Missing? North Korean Leader Kim Jong Un Absent From Country’s Biggest Celebration

North Korean leader Kim Jong Un was a no-show at the nation’s largest celebration Wednesday, failing to present himself for the “Day of the Sun” — the birthday of Kim Il Sun, the nation’s first dictator.
Instead, North Korean leadership were said to have paid tribute to Kim Jong Un’s direct ancestor, behind closed doors and out of the public eye, according to Fox News.
“The Korean Central News Agency said only that a group of senior government, party and military officials paid tribute at the Kumsusan Palace of the Sun for Kim Il Sung’s 108th birthday,” per Fox.
Kim Jong Un, the nation’s current despot, was nowhere to be seen, and official media reports resisted referring to him by name, even when recounting a state visit to the state cemetery, where past North Korean leaders are buried.
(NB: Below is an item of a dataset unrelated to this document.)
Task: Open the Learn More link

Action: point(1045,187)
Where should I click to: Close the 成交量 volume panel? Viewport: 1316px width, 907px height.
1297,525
Wreaths and floral arrangements were “laid at the statues of the great leaders and mosaics picturing their smiling images,” state-run media said, without specifying who visited the tombs.
Kim Jong Un hasn’t missed the annual event since taking power in 2011
Experts told Fox that they believe Kim Jong Un may be avoiding public gatherings because of the novel coronavirus, which is likely to have spread through North Korea, even though the Communist nation denies that it has had a single incidence of the virus, and even though more than 2 million people across the world have been infected.
North Korea is practicing social distancing, and state run media reported in March that the country was closing its border with China and halting trade in order to keep North Koreans safe from the virus. France24 reports that North Korea, through its close relationship with China, may have even known about the outbreak before the rest of the world, allowing it to take extreme measures sooner than other nations.
“Back in January, North Korea sealed its borders and began imposing internal quarantines even before the city of Wuhan in China was fully sealed off, which in hindsight looks like it was actually smart for the most part,” one expert told France24.
CIA analysts told Fox News last month, though, that it was virtually impossible for North Korea to have avoided the virus, but that, as a closed-off nation, information from its government is notoriously unreliable.
“It’s impossible for North Korea not to have a single case of coronavirus,” one analyst told the news network.
“It is a closed-off nation, so we can’t say emphatically that they have cases, but we’re fairly certain they do,” added another. “What I do know is that their armed forces had been fundamentally in lockdown for about 30 days, and only recently have they started routine training again. As one example, they didn’t fly an airplane for 24 days.”
A Japanese news source reported that 100 North Korean soldiers, working along the border, had died of coronavirus, according to Fox. Another — a South Korean newspaper — noted that Kim Jong Un was spending a considerable amount of time away from North Korea’s city centers and government buildings in order to avoid getting COVID-19.